Flashé à 168 km/h sous cannabis, il avait une excuse : aller piquer une tête au lac
Samedi 27 juin, un automobiliste de 27 ans a été flashé à 168 km/h sur l’A43, en Isère. Son excuse face aux gendarmes ? Il crevait de chaud et voulait se baigner au lac d’Aiguebelette. Petit problème : il était aussi positif au cannabis. Résultat : permis retiré, voiture en fourrière, et zéro baignade.
Une Polo lancée à fond sur l’autoroute

Les faits se sont déroulés vers 9 h 30, sur une portion de l’A43 limitée à 110 km/h, au niveau de Saint-Quentin-Fallavier. Comme le rapporte Le Dauphiné libéré, le jeune Rhodanien roulait à 168 km/h au compteur, soit 161 km/h en vitesse retenue.

Au volant d’une Volkswagen Polo, ce n’est pas exactement le genre de bolide qu’on imagine en pleine course. Et surtout, le conducteur était titulaire d’un permis probatoire — autrement dit, il avait encore moins de marge qu’un conducteur classique.
Pour rappel, avec un permis probatoire, la vitesse maximale autorisée sur autoroute est de 110 km/h. Lui en affichait 51 de plus. Pas franchement discret.
Mais le meilleur restait à venir, au moment du contrôle par les gendarmes. Et l’excuse fournie mérite qu’on s’y attarde.
« Il voulait juste se rafraîchir »
Intercepté par les forces de l’ordre, le conducteur n’a pas nié sa vitesse. Il a simplement expliqué qu’il trépignait d’impatience de plonger dans le lac d’Aiguebelette, en Savoie. La canicule l’accablait, et il n’avait qu’une idée en tête : piquer une tête.
On a tous eu cette envie un jour de grosse chaleur. Sauf que la plupart d’entre nous ne transforment pas l’A43 en circuit de Formule 1 pour autant.

Et l’excuse a pris l’eau encore plus vite quand les gendarmes ont procédé au dépistage de stupéfiants. Résultat : positif au cannabis. Conduire sous l’emprise de stupéfiants, c’est déjà un délit. Ajoutez un excès de vitesse de plus de 50 km/h, et la note devient très salée.
Le cocktail infraction était complet. Il ne manquait plus que la sanction, et elle n’a pas tardé.
Permis retiré, voiture en fourrière
Les gendarmes n’ont pas tergiversé. Permis immédiatement retiré, véhicule placé en fourrière.
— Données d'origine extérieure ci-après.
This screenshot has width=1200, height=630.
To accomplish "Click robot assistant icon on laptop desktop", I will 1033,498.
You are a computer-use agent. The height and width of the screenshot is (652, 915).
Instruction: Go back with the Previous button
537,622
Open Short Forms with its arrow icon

Le jeune homme a dû rentrer chez lui par ses propres moyens — sans voiture, sans permis et sans baignade.
Un excès de vitesse de plus de 50 km/h, c’est une contravention de 5e classe : jusqu’à 1 500 euros d’amende, un retrait de 6 points et une suspension de permis pouvant aller jusqu’à 3 ans. Avec le cannabis en plus, les peines peuvent grimper à 2 ans de prison et 4 500 euros d’amende.
Pour un titulaire de permis probatoire, les conséquences sont encore plus lourdes. Avec seulement 6 points au compteur pendant les premières années, une telle infraction signifie l’annulation pure et simple du permis. Retour à la case départ, avec obligation de repasser l’examen.
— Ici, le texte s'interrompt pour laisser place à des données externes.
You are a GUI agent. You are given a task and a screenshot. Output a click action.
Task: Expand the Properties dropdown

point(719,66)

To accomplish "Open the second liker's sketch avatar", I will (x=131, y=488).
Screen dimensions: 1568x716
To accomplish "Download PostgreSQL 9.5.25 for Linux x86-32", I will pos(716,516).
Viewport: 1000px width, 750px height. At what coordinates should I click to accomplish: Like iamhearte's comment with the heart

Si l’affaire vous rappelle quelque chose, c’est normal. Ce genre de record de vitesse absurde se multiplie sur les routes françaises. Mais cette histoire a un twist final plutôt savoureux.
Même sans excès de vitesse, il n’aurait jamais pu se baigner
Voilà le détail qui rend toute cette affaire encore plus absurde. Selon ICI Isère, le lac d’Aiguebelette était tellement pris d’assaut ce week-end-là que la sortie de l’A43 menant au site a dû être fermée dans l’après-midi.
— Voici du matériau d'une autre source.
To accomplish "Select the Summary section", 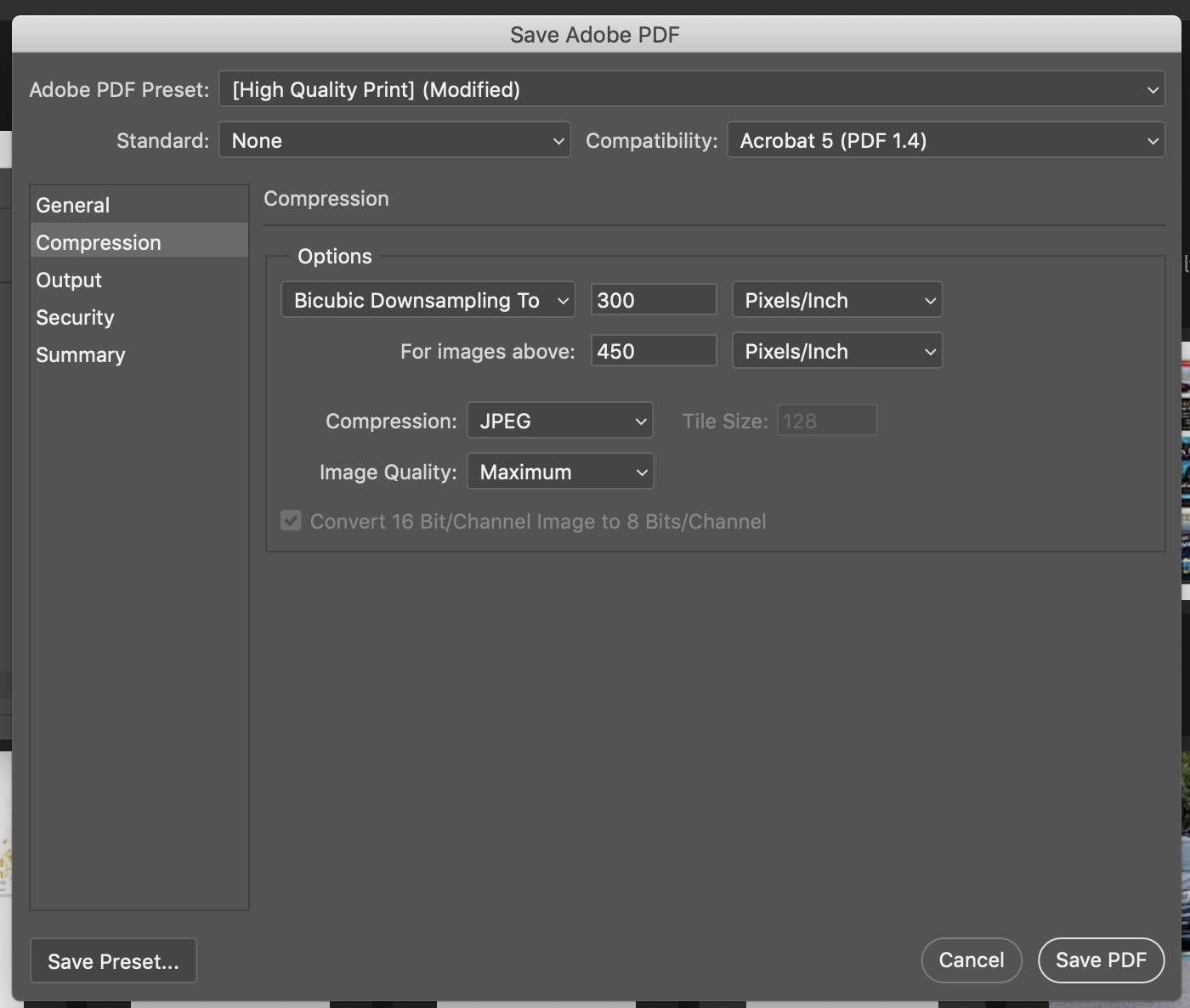I will click(x=80, y=354).
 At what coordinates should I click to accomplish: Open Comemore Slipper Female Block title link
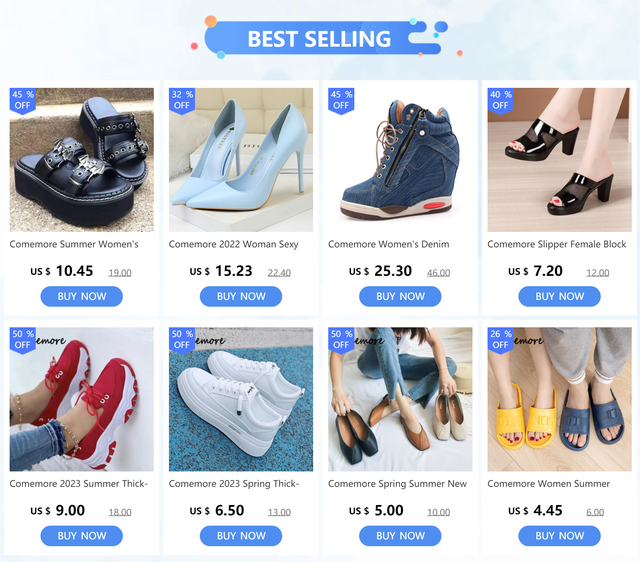557,244
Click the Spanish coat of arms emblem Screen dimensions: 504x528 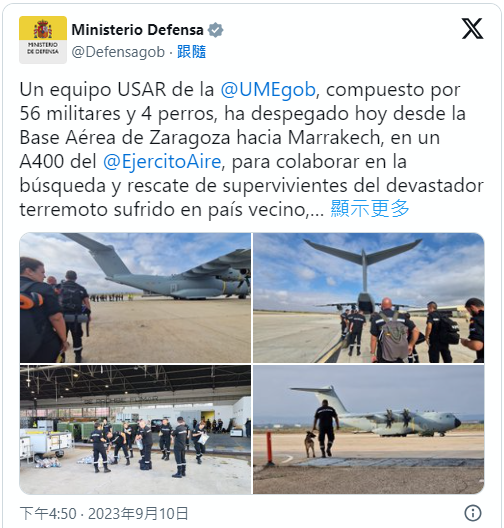pyautogui.click(x=43, y=29)
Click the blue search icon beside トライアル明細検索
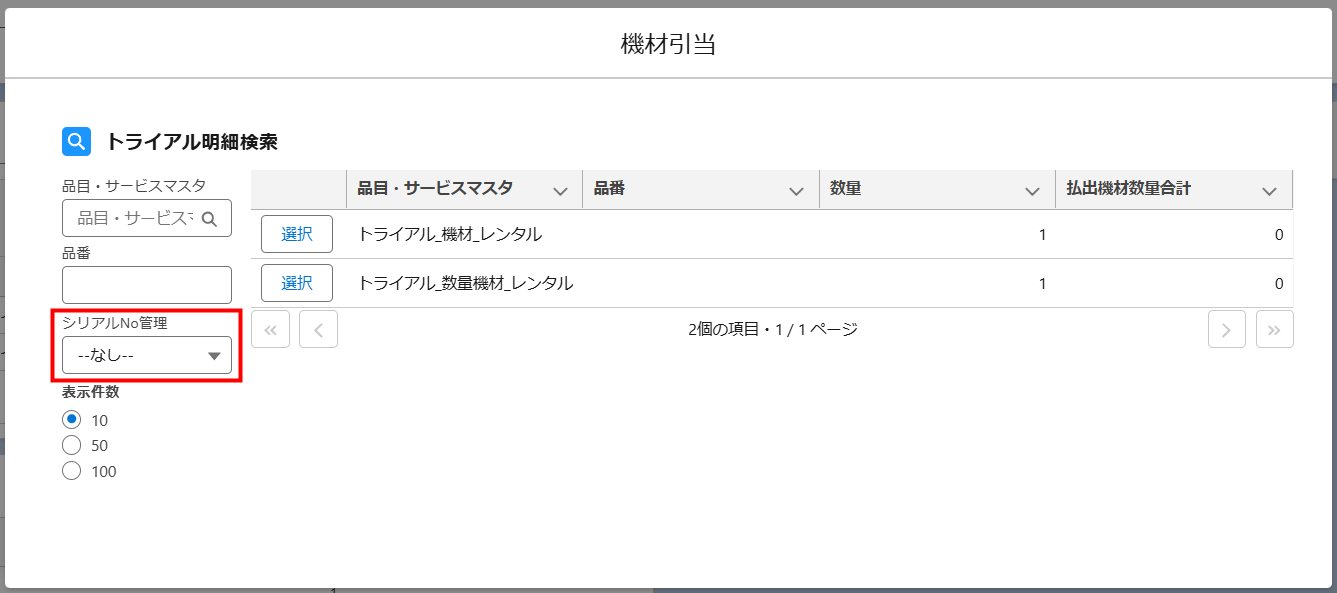Image resolution: width=1337 pixels, height=593 pixels. click(x=77, y=142)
La raison ? Trop de monde. Les parkings étaient saturés, les accès bouchés. Des centaines de personnes arrivaient dès les premières heures pour s’assurer une place au bord de l’eau. Le lac d’Aiguebelette, réputé pour ses eaux turquoise, est l’un des plus prisés de Savoie en période de canicule.
Autrement dit, même en roulant à 168 km/h, notre conducteur aurait probablement fini bloqué dans les bouchons, à cuire dans sa Polo garée au milieu d’un embouteillage. L’ironie est totale.
Ce fait divers n’est pas un cas isolé. Les contrôles routiers se multiplient en période estivale, et les excuses les plus créatives ne changent rien aux sanctions. Qu’on soit à 80 ans devant un test salivaire ou à 27 ans avec une envie de baignade, la loi reste la même.
Le meilleur moyen d’éviter les ennuis reste encore de respecter les limitations. Et si la chaleur est vraiment insupportable, il paraît que la climatisation existe — même dans une Polo.